SC admits plea challenging foreign funding to parties, issues notice

The now-scrapped FCRA clause originally disallowed parties from accepting foreign donations.

india Updated: Jul 03, 2018 00:09 IST
The now-scrapped FCRA clause originally defined a “foreign source” as a company that has “more than one-half of the nominal value of its share capital held” by “corporations incorporated in a foreign country or territory.”(Bloomberg/Representative image)

The Supreme Court issued a notice to the government on Monday to respond to a petition that challenges a change in law giving political parties immunity from being prosecuted for accepting foreign funding.

The Foreign Contributions Regulation Act (FCRA) had prohibited Indian political parties from receiving funds from sponsors based abroad till the government dropped the restriction in 2016 using the finance bill that year. This year, the government made the change retrospective — making legal any foreign funds that political parties illegally received before 2016.

A bench led by Chief Justice Dipak Misra asked the Centre to file its response to the plea filed by Association for Democratic Reforms and former secretary to the Government of India, EAS Sarma, who demanded that the 2018 amendments be struck down as being “void”, “illegal” and “unconstitutional”.

Advocate Prashant Bhushan, appearing for the petitioners, said the amendments were introduced to overturn a March 2014 order by the Delhi High Court, which indicted the Bharatiya Janata Party (BJP) and the Congress for having illegally taken foreign donations in violation of the old FCRA law.

The BJP refused to comment on Monday’s notices.
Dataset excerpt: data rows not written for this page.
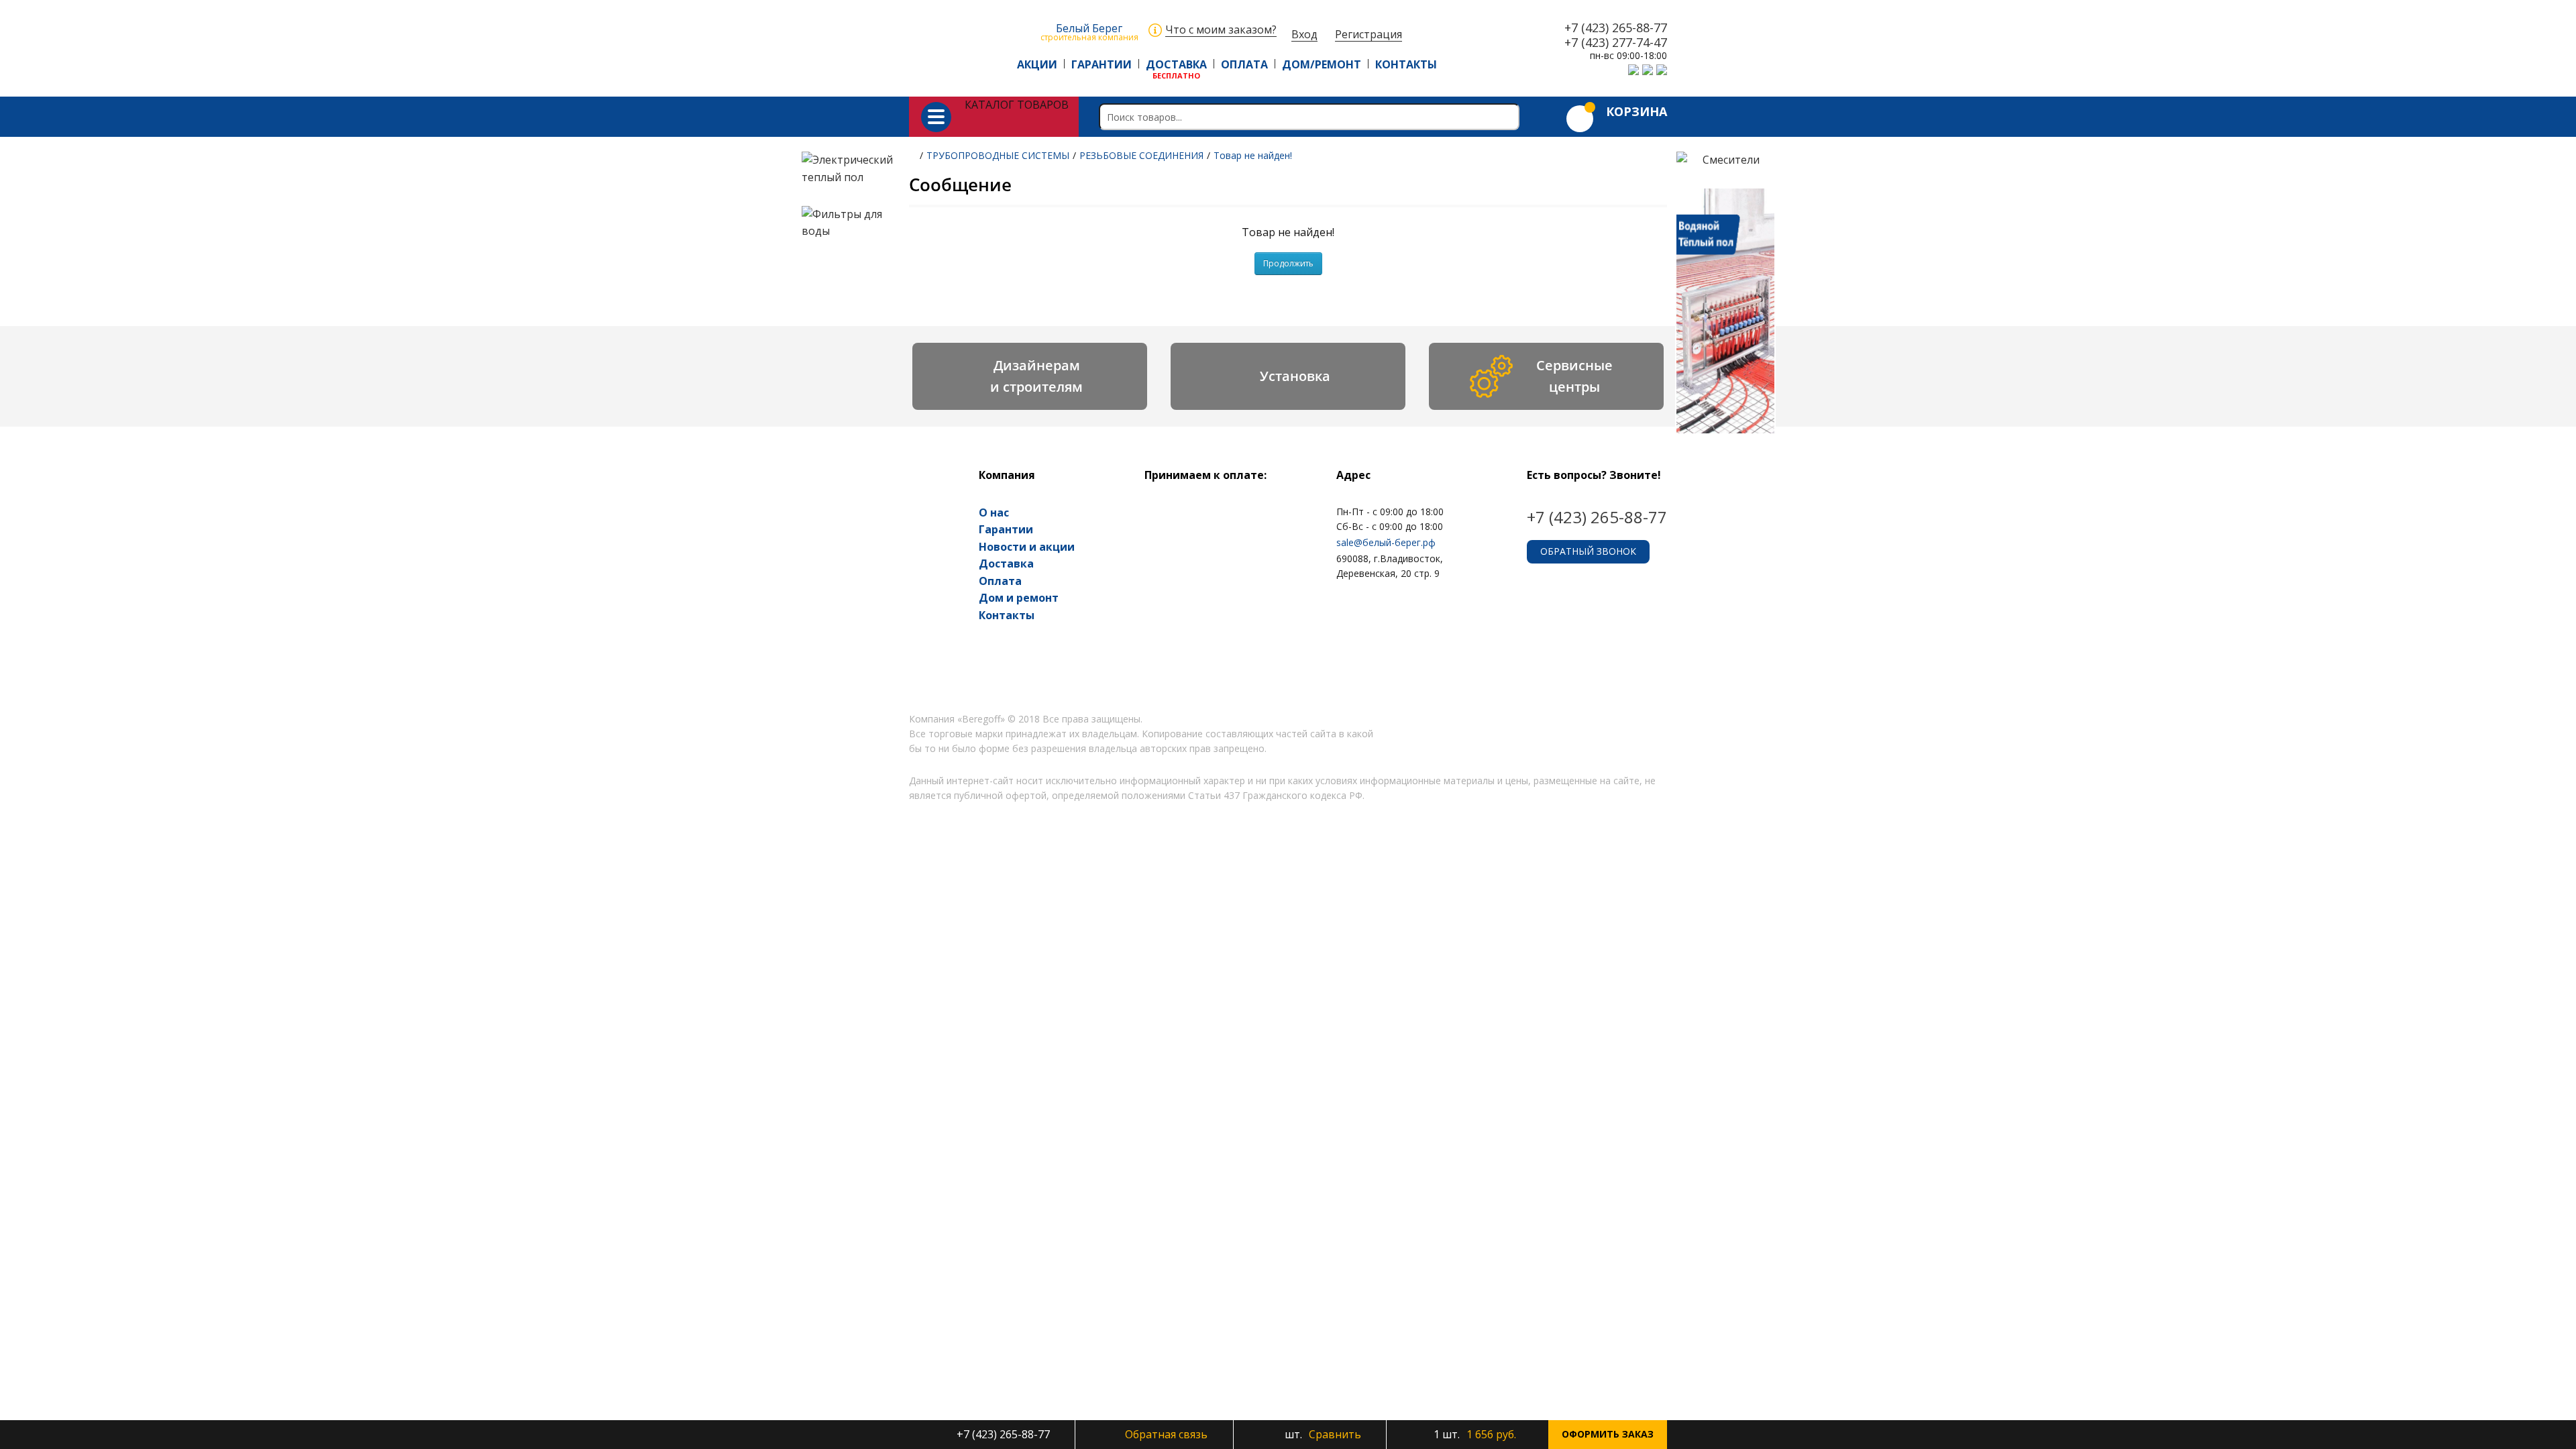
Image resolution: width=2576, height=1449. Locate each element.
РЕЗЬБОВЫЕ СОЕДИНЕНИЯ (1141, 155)
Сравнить (1321, 1434)
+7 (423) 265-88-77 (1615, 28)
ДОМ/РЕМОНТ (1321, 64)
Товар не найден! (1253, 155)
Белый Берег (1089, 31)
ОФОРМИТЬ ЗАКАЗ (1608, 1434)
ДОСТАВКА (1176, 64)
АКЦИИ (1037, 64)
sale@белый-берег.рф (1386, 542)
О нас (994, 512)
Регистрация (1368, 35)
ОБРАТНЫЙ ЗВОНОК (1588, 551)
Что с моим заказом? (1221, 30)
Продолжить (1288, 263)
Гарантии (1006, 529)
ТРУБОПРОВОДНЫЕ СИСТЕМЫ (997, 155)
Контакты (1006, 615)
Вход (1304, 35)
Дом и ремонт (1019, 597)
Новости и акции (1027, 546)
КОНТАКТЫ (1406, 64)
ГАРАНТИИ (1101, 64)
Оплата (1000, 581)
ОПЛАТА (1244, 64)
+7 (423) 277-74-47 (1615, 43)
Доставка (1006, 563)
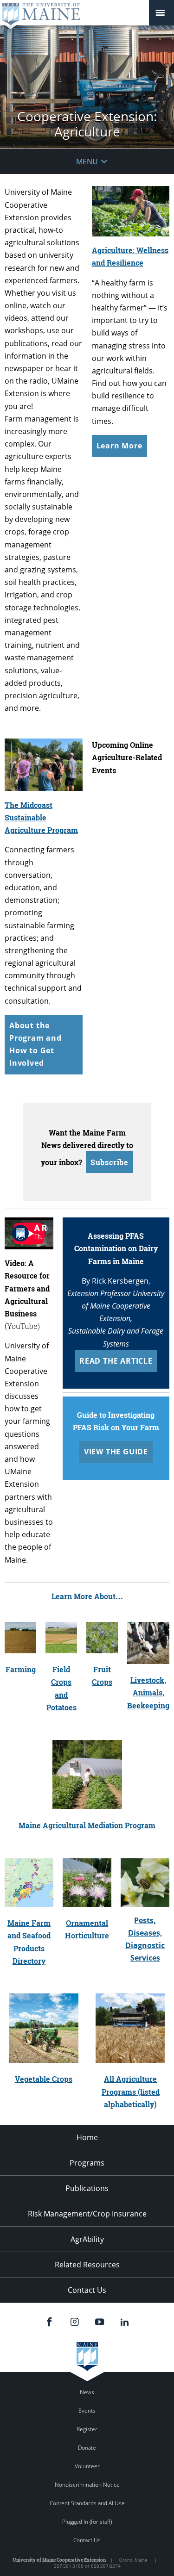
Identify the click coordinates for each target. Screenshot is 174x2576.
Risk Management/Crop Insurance (87, 2214)
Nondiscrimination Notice (87, 2485)
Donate (87, 2448)
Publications (87, 2188)
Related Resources (87, 2264)
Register (87, 2429)
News (87, 2392)
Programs (87, 2163)
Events (87, 2411)
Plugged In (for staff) (87, 2522)
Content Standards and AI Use (87, 2503)
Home (87, 2137)
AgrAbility (87, 2239)
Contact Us (87, 2290)
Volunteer (87, 2466)
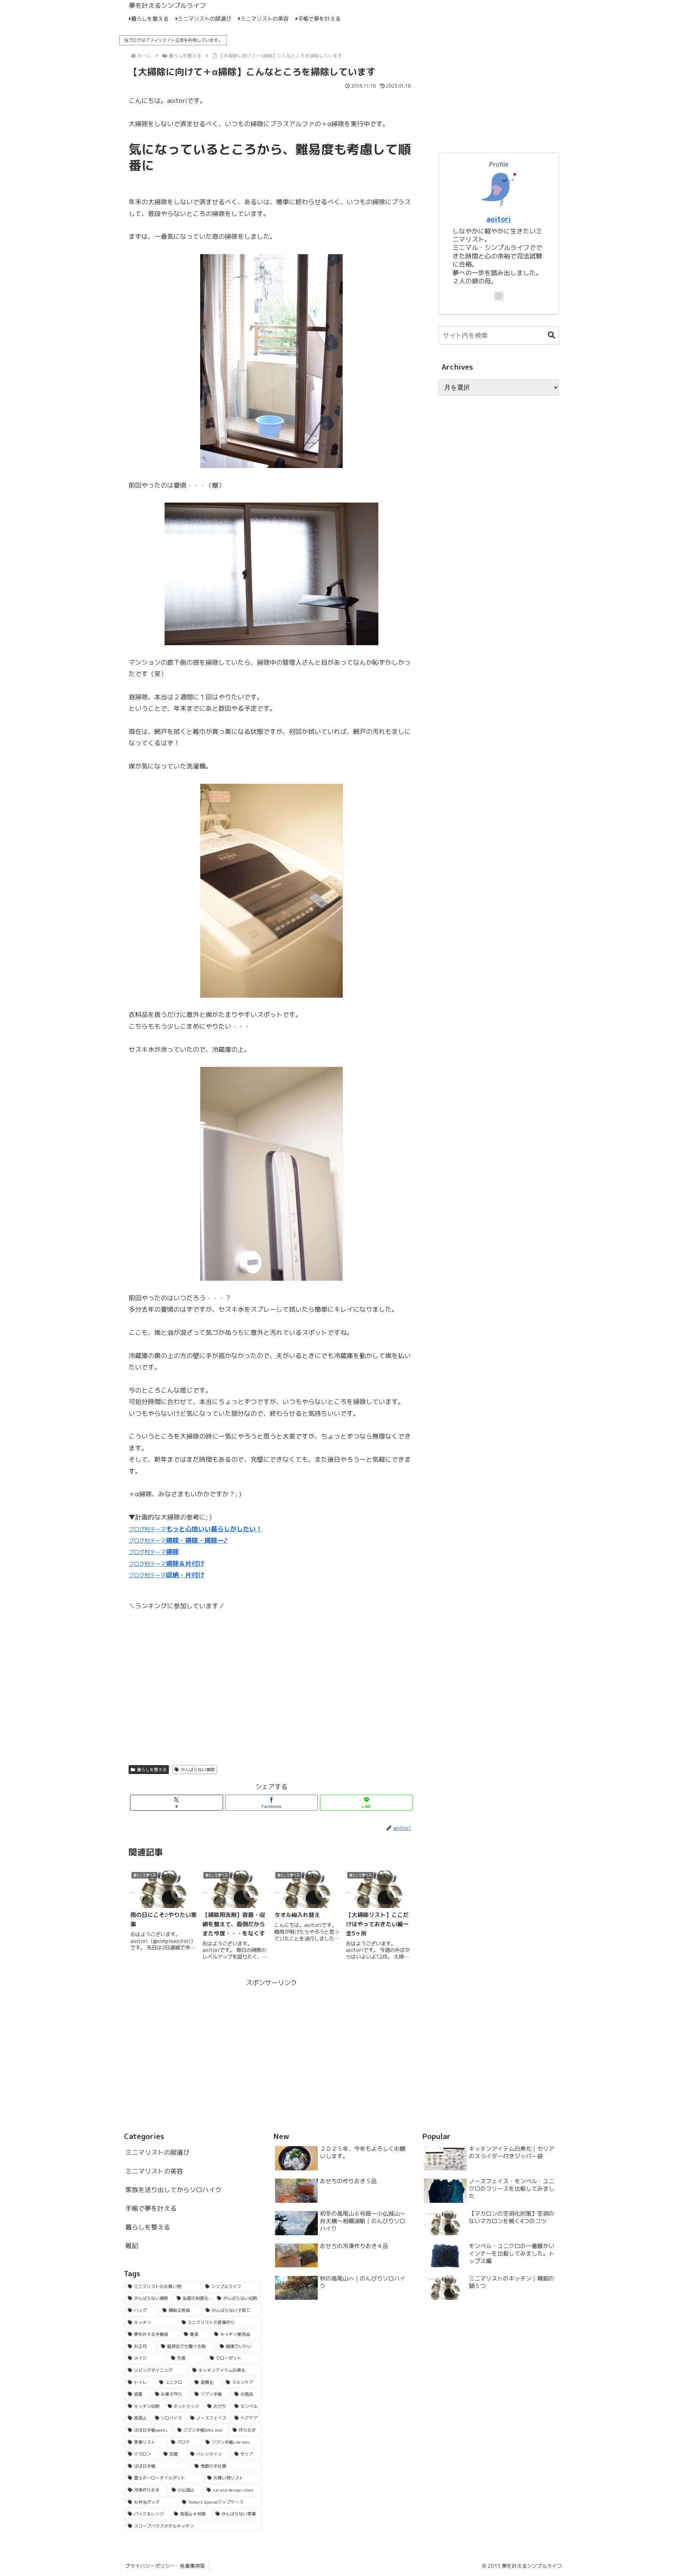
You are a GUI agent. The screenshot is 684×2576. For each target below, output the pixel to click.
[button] (548, 335)
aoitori (499, 219)
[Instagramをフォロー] (498, 296)
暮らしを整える (152, 1770)
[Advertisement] (271, 2038)
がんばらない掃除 (198, 1770)
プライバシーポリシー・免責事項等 (165, 2565)
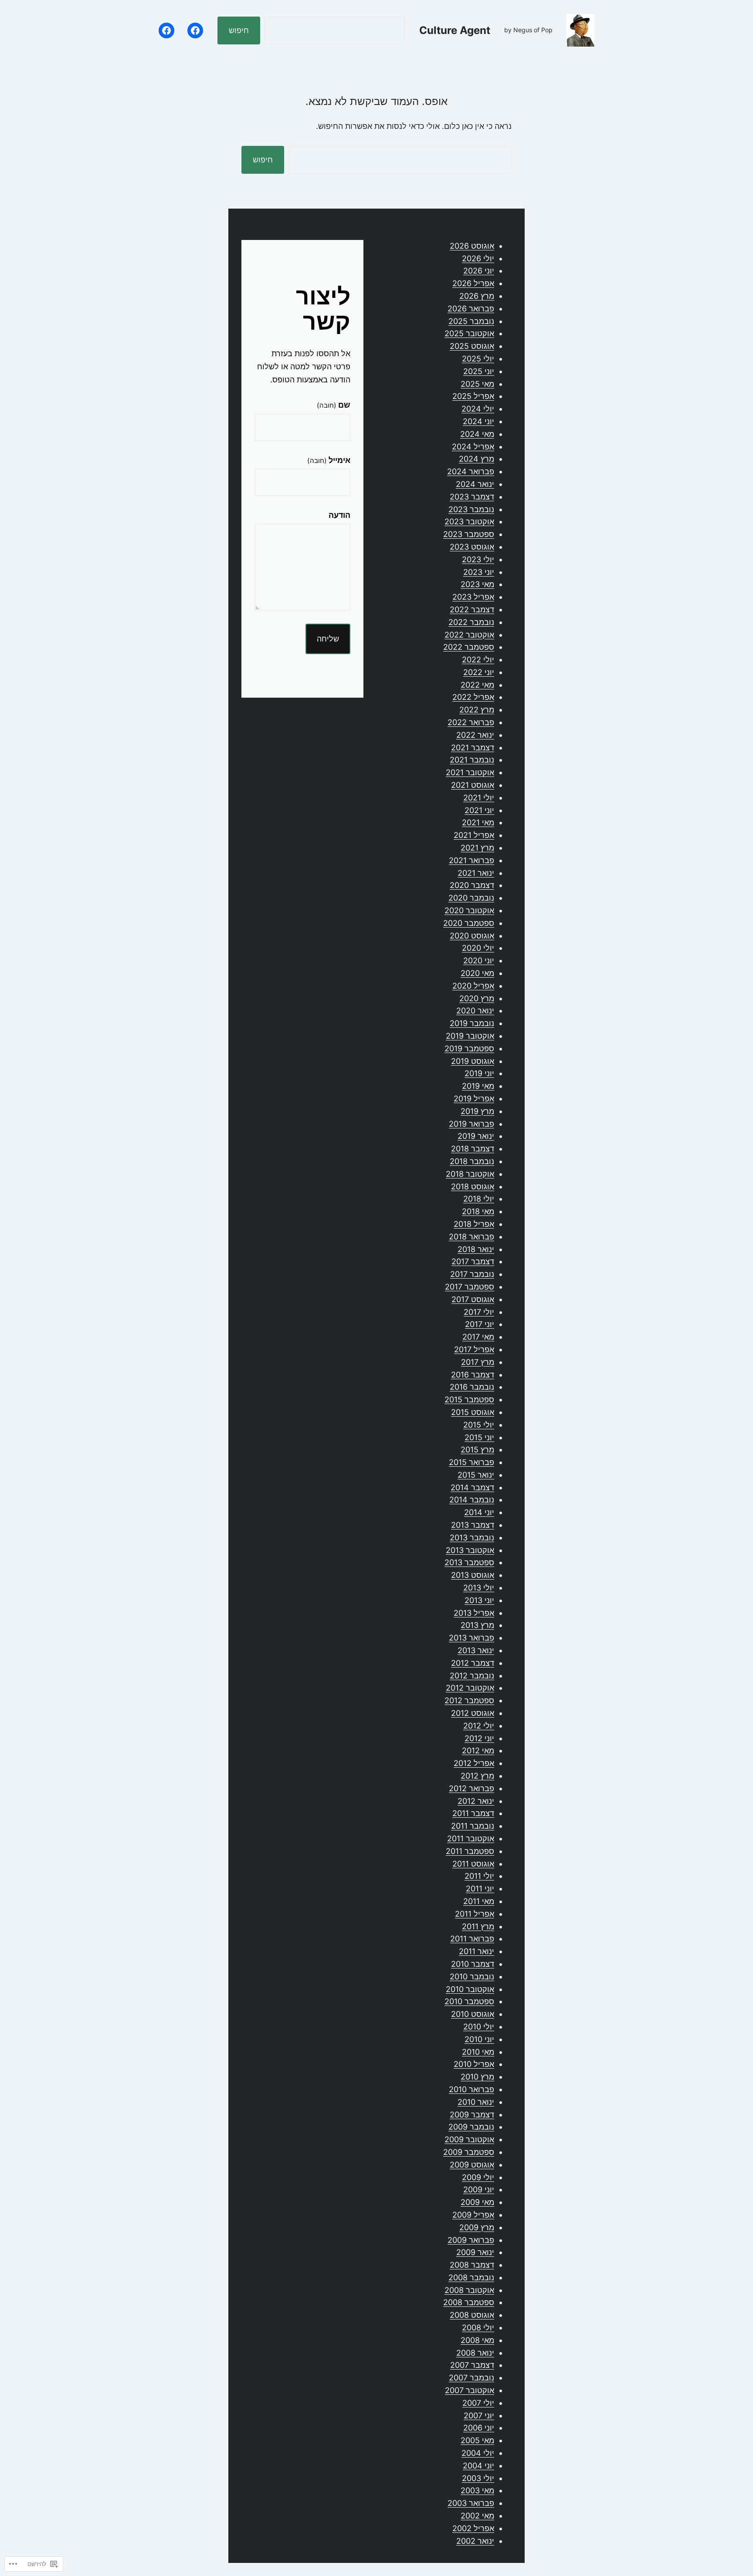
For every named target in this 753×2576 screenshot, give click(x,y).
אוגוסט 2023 (472, 546)
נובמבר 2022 (471, 622)
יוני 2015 (479, 1437)
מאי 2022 (477, 684)
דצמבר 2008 (472, 2264)
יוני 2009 (478, 2189)
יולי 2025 (478, 358)
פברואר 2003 (471, 2503)
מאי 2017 (478, 1336)
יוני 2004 (478, 2465)
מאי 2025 (477, 383)
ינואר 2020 (475, 1010)
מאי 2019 (478, 1085)
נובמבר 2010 (472, 1976)
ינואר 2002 (475, 2541)
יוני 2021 (479, 810)
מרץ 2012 (477, 1775)
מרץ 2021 (477, 847)
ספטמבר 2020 (468, 923)
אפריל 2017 (474, 1349)
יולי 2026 (478, 258)
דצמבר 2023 (472, 496)
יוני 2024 (478, 421)
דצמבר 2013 (472, 1524)
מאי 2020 (477, 973)
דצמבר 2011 (473, 1813)
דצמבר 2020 (472, 885)
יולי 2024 (477, 408)
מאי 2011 (478, 1901)
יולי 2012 (478, 1725)
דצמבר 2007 (472, 2365)
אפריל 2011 (474, 1913)
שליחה (328, 638)
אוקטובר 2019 (470, 1035)
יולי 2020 (478, 947)
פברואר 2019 (471, 1123)
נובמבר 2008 (471, 2277)
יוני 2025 (478, 371)
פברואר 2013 (471, 1637)
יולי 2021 (478, 797)
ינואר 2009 (475, 2252)
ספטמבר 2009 (468, 2152)
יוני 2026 (478, 270)
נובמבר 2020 (471, 897)
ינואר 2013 (476, 1650)
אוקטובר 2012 (470, 1687)
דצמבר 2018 (472, 1148)
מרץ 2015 (477, 1449)
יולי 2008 (478, 2327)
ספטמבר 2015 (469, 1399)
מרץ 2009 (476, 2227)
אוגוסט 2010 (472, 2014)
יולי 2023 (478, 559)
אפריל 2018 (474, 1224)
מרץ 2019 (477, 1111)
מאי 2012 (478, 1750)
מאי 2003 (477, 2490)
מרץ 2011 (478, 1926)
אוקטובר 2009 (469, 2139)
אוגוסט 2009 (472, 2164)
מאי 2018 (478, 1211)
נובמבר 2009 (471, 2126)
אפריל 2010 (474, 2064)
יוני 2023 (478, 572)
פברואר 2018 (471, 1236)
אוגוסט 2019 (472, 1061)
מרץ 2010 (477, 2076)
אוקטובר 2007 (469, 2390)
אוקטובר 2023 (469, 521)
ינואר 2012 (476, 1801)
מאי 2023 (477, 584)
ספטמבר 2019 (469, 1048)
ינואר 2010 (476, 2102)
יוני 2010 (479, 2039)
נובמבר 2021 (472, 759)
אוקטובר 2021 (470, 772)
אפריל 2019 (474, 1098)
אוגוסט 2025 (472, 346)
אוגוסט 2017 (472, 1299)
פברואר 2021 (471, 860)
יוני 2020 (478, 960)
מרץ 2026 (476, 295)
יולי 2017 (479, 1312)
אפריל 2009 (473, 2214)
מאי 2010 (478, 2051)
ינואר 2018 (476, 1249)
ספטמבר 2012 (469, 1700)
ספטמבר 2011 (470, 1851)
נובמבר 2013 (472, 1537)
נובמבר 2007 (471, 2377)
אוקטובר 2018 (470, 1173)
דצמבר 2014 (472, 1487)
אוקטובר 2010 (470, 1989)
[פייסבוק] (195, 30)
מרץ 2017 (477, 1362)
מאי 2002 (477, 2515)
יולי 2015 (478, 1424)
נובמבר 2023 (471, 509)
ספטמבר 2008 (468, 2302)
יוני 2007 (479, 2415)
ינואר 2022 (475, 734)
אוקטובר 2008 (469, 2290)
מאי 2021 (478, 822)
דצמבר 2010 (472, 1963)
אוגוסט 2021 (472, 785)
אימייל (328, 460)
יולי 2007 (478, 2402)
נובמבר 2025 (471, 321)
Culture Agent (454, 30)
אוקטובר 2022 (469, 634)
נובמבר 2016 (472, 1386)
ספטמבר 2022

The Congress said the top court was “well within its right to review any law”. “The primary objective of FCRA laws vis-a-vis political parties is to ensure transparency in funding. As far as the source of funding should is not dubious and unexplainable, the location of remittance should not matter. Money Laundering Laws & IT Laws along with FCRA ensure that illegal money does not seep into political parties’ treasury,” a Congress spokesperson said.

The now-scrapped FCRA clause originally disallowed parties from accepting foreign donations. It even defined a “foreign source” as a company that has “more than one-half of the nominal value of its share capital held” by “corporations incorporated in a foreign country or territory.”

The 2016 amendment allowed foreign-origin companies to fund non-government organisations. It redefined foreign companies as “Indian” if their ownership in an Indian entity was within the foreign investment limits prescribed by the government and paved the way for donations to political parties.

The way amendments were brought in also violates the doctrine of separation of powers, the petitioners alleged. They were introduced through the new Finance Act, 2018, which was passed as a Money Bill, bypassing the Rajya Sabha.

Petitioners said the amendment does not qualify as Money Bill.

They also said the amendments would lead to creation of shell companies and give rise to benami transactions. By extending the applicability of a retrospective amendment from 1976, the legislature has tried to breach the basic structure of Constitution, the petitioners said.